Pragmatism in the real world

Rendering ApiProblem with PSR-7

In the API I’m currently building, I’m rendering errors using RFC 7807: Problem Details for HTTP APIs. As this is a Slim Framework project, it uses PSR-7, so I updated rka-content-type-renderer to support problem.

RFC 7807 defines a standard for sending details of an error in an HTTP response message. It supports both XML and JSON formats. From the RFC, an example response is:

HTTP/1.1 403 Forbidden
Content-Type: application/problem+json
Content-Language: en

{
    "type": "https://example.com/probs/out-of-credit",
    "title": "You do not have enough credit.",
    "detail": "Your current balance is 30, but that costs 50.",
    "instance": "/account/12345/msgs/abc",
    "balance": 30,
    "accounts": [
        "/account/12345",
        "/account/67890"
    ]
}

Only title and type are required, though status should also be set. Full information is in the RFC, which is one of the easier ones to read.

In PHP, Larry Garfield has created the crell/ApiProblem component. The code to implement the above message is:

Use Crell\ApiProblem\ApiProblem;

$problem = new ApiProblem("You do not have enough credit.", "http://example.com/probs/out-of-credit");
$problem
  ->setDetail("Your current balance is 30, but that costs 50.")
  ->setInstance("http://example.net/account/12345/msgs/abc");

$problem['balance'] = 30;
$problem['accounts'] = array(
  "http://example.net/account/12345",
  "http://example.net/account/67890"
);

$jsonString = $problem->asJson();
$xmlString = problem->asXml();

ApiProblemRenderer

The only tricky bit is working out if we need to send back JSON or XML. This is called content negotiation and we read the Accept header to find out what the client wants.

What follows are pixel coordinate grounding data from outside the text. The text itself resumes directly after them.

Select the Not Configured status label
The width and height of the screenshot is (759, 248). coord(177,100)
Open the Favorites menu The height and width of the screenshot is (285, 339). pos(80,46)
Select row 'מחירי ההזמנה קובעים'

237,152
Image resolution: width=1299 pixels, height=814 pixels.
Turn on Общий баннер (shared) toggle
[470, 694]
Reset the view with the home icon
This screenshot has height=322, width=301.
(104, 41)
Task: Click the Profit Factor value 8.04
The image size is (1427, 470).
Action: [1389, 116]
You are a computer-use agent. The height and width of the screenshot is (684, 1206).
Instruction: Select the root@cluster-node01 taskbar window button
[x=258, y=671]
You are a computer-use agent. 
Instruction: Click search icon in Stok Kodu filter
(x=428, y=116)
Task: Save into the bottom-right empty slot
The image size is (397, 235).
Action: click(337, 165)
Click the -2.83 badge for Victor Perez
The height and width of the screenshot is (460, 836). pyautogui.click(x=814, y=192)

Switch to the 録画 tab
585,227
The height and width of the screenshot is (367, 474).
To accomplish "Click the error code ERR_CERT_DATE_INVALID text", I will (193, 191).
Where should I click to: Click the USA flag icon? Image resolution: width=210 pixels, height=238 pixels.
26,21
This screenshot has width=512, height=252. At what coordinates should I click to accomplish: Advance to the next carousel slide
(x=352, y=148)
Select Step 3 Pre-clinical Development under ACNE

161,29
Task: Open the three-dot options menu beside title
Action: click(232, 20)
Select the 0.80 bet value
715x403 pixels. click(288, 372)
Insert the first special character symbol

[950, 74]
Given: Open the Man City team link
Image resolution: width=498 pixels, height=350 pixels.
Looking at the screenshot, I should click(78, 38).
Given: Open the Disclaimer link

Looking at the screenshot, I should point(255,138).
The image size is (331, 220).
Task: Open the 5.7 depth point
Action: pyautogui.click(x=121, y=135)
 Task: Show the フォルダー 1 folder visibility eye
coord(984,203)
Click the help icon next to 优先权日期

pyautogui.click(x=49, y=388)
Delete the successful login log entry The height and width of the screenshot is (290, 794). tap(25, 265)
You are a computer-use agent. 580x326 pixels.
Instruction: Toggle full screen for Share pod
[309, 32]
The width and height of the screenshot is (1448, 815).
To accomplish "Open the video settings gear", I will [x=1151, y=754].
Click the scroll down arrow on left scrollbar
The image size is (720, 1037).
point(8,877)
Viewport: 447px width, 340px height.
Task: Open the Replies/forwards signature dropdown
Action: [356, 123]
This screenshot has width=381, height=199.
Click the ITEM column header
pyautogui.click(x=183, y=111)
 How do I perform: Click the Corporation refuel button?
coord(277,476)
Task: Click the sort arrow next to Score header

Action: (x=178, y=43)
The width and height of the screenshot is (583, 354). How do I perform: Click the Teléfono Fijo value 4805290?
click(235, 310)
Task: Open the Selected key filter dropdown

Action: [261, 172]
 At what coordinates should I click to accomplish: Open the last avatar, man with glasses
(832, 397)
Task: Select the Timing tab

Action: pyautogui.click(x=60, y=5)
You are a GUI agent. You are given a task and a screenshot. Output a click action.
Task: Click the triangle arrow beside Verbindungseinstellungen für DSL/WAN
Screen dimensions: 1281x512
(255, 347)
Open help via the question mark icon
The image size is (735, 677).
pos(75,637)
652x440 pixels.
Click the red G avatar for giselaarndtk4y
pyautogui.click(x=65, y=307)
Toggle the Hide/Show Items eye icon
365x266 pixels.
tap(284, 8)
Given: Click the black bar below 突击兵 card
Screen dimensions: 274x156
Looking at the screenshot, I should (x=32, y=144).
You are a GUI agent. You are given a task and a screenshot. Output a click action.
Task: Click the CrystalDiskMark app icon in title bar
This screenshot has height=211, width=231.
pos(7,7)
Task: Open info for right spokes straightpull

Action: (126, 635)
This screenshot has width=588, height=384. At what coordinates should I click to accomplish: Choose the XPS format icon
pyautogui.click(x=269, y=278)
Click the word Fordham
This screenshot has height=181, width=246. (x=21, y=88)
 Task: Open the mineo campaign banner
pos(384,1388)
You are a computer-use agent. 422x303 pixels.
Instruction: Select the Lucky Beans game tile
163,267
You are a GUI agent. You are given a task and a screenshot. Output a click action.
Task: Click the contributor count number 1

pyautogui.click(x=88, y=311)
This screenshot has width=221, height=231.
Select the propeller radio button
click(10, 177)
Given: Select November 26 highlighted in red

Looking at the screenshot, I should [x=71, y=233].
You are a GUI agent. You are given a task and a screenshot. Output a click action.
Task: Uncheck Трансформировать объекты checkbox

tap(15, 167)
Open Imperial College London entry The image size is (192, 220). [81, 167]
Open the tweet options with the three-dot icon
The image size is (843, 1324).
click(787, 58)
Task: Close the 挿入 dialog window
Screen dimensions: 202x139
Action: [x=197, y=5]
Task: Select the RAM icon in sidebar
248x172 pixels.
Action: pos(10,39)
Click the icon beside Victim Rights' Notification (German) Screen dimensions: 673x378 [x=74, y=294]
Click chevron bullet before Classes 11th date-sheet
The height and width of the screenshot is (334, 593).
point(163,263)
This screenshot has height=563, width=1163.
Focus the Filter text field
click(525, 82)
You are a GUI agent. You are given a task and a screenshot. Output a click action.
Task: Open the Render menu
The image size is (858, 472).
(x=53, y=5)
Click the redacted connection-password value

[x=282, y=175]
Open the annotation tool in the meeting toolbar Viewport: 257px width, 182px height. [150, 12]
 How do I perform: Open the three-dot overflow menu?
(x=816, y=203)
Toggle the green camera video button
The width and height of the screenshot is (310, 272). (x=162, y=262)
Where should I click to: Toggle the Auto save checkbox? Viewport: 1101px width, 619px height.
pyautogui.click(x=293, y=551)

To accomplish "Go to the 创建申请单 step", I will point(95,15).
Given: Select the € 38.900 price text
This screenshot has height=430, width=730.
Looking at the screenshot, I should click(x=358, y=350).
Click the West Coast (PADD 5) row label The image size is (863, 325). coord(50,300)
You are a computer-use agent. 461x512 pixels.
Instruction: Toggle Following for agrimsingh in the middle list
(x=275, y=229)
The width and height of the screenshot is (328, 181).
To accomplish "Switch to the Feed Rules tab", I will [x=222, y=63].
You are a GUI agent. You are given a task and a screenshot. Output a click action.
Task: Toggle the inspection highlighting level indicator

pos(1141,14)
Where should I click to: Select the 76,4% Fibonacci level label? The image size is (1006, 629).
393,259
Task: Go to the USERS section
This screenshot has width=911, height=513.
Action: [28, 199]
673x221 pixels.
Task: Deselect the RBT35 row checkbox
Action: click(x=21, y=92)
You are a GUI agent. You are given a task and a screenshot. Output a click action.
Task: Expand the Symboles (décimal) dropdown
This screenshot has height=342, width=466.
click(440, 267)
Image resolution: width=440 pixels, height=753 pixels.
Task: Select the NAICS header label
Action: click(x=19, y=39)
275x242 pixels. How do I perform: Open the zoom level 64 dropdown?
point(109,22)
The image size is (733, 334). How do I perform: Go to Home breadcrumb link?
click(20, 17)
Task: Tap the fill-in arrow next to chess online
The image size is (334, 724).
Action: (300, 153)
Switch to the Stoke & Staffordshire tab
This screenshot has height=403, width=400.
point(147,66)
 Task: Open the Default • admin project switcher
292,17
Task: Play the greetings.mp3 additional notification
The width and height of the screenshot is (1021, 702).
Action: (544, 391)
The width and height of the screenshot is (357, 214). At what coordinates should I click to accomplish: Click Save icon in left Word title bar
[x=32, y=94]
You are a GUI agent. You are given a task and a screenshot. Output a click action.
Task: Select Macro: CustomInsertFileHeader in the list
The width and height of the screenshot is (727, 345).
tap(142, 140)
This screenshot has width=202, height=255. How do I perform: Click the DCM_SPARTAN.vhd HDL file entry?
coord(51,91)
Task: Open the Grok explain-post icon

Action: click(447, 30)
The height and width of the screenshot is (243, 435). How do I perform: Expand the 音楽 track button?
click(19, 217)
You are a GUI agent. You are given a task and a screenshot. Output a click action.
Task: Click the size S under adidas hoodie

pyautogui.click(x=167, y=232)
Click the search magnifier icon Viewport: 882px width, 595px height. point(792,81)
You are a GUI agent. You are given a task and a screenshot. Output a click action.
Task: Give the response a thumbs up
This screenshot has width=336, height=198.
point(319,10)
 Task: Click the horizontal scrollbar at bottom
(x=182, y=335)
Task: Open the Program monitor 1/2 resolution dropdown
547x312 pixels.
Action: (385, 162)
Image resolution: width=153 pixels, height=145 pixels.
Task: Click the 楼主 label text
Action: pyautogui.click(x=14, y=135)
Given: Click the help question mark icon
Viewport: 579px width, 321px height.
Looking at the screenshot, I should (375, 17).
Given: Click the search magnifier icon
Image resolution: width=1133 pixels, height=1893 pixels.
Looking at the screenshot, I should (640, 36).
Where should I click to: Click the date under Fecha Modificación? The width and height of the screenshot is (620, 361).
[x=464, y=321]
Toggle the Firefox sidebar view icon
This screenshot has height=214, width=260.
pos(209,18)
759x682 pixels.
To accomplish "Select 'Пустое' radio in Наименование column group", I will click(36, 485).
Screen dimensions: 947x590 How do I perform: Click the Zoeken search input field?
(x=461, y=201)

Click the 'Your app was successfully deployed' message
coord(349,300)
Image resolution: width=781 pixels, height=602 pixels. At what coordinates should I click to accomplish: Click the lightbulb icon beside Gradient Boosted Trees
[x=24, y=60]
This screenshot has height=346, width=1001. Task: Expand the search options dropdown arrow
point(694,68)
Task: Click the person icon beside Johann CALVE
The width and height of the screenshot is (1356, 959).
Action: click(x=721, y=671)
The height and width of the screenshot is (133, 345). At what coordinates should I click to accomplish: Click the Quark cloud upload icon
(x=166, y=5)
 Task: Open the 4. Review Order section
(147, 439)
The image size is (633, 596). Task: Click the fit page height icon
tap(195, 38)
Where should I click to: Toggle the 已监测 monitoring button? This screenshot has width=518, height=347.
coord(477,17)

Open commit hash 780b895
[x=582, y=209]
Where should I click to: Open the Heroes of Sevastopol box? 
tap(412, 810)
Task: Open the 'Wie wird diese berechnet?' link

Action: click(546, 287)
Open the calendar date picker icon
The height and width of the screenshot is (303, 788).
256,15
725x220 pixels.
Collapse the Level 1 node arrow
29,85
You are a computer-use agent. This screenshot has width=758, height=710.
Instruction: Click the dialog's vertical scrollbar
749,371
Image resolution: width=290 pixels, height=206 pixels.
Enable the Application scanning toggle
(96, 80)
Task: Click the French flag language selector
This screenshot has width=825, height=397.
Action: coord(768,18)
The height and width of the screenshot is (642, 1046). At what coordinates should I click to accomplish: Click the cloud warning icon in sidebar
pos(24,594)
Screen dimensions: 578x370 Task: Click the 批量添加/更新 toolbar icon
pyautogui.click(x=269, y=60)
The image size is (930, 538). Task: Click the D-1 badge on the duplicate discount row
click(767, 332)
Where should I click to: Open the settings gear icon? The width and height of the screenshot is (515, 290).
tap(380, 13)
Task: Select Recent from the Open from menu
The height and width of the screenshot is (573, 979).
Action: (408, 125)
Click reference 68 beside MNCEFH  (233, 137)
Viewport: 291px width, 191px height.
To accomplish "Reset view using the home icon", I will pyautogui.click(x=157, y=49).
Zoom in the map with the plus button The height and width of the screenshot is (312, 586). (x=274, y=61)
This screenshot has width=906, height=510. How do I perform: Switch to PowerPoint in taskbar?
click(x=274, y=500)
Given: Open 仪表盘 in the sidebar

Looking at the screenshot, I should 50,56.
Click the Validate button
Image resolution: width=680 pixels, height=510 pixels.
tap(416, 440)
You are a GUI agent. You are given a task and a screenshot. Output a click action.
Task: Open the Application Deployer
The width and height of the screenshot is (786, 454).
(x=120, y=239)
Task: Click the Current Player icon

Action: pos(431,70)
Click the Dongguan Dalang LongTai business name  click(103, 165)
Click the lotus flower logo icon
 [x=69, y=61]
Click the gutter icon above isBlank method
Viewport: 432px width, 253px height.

However, the Accept header has a complicated format with quality levels as you can see from RFC 7321, section 5.3.2. Fortunately, we can use Negotiation by Will Durand to deal with this, which is how rka-content-type-renderer works.

rka-content-type-render now has an ApiProblemRenderer which will read the Accept header and work out the if the client would prefer JSON or XML. If it can’t determine, it will default to JSON.

In Expressive or Slim, it’s used like this:

use Crell\ApiProblem\ApiProblem;
use RKA\ContentTypeRenderer\ApiProblemRenderer;
use Zend\Diactoros\Response;

$app->get('/', function ($request, $response, $next) {
    $problem = new ApiProblem(
        'Unauthorised',
        'http://www.example.com/api/docs/authentication'
    );
    $problem->setStatus(403);

    $renderer = new ApiProblemRenderer();
    return $renderer->render($request, new Response(), $problem);
});

This is it in action, with an XML accept header:

$ curl -i -H "Accept: application/vnd.akrabat.api+xml" http://localhost:8888/
HTTP/1.1 403 Forbidden
Host: localhost:8888
Connection: close
X-Powered-By: PHP/7.0.14
Content-type: application/problem+xml

<?xml version="1.0"?>
<problem>
  <title>Unauthorised</title>
  <type>http://www.example.com/api/docs/authentication</type>
  <status>403</status>
</problem>

And with a JSON one:

$ curl -i -H "Accept: application/vnd.akrabat.api+json" http://localhost:8888/
HTTP/1.1 403 Forbidden
Host: localhost:8888
Connection: close
X-Powered-By: PHP/7.0.14
Content-type: application/problem+json

{
    "title": "Unauthorised",
    "type": "http://www.example.com/api/docs/authentication",
    "status": 403
}

Ideally, the client should specify application/problem+json in their accept header, but in practice, I’ve never seen that happen, which is why rka-content-type-renderer works out the preferred format based on the media types specified.